• [TASK BRIEF] Search the listing below for the string "agent" and show each line that contains it.
# # #
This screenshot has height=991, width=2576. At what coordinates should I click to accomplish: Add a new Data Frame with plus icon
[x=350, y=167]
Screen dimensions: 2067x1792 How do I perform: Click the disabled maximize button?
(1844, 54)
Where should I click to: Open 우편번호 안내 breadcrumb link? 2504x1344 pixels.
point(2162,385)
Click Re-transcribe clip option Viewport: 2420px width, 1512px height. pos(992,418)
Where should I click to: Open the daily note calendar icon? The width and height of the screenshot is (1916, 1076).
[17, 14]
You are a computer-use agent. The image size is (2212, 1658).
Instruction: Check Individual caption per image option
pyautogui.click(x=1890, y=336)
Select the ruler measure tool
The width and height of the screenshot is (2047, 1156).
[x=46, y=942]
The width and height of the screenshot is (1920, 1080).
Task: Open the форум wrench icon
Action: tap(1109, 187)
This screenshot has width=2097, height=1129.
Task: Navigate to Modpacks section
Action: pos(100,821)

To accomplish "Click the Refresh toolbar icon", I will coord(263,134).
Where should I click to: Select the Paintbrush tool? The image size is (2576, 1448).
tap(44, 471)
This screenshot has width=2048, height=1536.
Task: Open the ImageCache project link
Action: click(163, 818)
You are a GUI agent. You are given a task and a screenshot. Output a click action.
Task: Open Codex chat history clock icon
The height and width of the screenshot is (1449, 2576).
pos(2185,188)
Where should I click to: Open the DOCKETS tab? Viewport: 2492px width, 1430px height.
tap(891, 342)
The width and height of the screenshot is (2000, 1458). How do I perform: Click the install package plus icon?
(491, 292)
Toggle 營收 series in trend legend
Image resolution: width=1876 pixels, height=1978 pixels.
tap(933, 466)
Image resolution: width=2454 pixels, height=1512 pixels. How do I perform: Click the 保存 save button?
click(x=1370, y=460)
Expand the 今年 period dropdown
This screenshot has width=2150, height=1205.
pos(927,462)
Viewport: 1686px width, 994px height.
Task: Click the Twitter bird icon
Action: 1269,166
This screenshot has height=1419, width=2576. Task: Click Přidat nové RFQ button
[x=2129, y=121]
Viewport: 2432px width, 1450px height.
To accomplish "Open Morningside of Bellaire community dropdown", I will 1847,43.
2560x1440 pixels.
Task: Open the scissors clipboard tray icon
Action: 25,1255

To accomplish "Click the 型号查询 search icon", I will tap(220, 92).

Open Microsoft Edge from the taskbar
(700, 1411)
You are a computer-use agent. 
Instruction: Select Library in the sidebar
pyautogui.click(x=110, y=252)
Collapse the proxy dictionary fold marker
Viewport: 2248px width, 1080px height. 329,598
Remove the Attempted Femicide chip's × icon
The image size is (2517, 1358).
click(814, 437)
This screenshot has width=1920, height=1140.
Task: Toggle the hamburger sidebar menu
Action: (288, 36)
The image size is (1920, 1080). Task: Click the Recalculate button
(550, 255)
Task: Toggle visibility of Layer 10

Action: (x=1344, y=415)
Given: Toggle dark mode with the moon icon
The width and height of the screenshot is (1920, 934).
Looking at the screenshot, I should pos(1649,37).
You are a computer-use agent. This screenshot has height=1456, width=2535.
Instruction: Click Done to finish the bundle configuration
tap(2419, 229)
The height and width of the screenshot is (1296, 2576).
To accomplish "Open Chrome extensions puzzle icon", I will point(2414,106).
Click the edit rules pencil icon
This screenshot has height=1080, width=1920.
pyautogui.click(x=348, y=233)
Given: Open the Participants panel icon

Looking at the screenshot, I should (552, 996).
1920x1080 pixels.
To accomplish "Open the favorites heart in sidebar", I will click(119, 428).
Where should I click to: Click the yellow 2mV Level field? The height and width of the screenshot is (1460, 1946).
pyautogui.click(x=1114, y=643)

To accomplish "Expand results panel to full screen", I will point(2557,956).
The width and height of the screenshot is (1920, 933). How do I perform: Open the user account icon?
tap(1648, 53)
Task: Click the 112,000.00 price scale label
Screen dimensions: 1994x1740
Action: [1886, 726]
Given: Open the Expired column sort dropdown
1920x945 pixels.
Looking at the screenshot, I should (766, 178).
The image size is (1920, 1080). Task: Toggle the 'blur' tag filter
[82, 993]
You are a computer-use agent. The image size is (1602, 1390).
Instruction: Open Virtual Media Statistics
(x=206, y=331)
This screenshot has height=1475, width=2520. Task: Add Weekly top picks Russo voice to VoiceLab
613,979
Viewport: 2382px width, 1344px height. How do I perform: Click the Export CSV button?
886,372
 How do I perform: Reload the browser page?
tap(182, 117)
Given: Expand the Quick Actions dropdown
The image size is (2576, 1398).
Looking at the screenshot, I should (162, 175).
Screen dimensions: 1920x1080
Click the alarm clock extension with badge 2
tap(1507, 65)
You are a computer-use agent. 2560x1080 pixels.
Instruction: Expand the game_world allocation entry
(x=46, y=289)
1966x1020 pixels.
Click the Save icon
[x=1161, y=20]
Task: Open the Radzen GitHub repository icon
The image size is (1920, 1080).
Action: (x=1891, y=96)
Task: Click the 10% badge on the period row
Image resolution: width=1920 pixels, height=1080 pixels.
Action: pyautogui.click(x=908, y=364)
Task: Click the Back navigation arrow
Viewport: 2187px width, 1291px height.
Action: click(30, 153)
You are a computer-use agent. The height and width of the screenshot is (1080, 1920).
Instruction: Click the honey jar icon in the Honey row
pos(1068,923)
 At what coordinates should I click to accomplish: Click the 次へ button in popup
# # #
• [REPLY TO THE EXERCISE]
You are a computer-use agent. The image size is (2212, 1658).
You are a GUI agent. You are given a task and a screenshot. Output a click action.
You are a computer-use agent. 
You are a computer-use agent. This screenshot has height=1456, width=2535.
You are a computer-use agent. The image size is (1602, 1390).
You are a computer-use agent. 2560x1080 pixels.
You are a computer-use agent. The height and width of the screenshot is (1080, 1920).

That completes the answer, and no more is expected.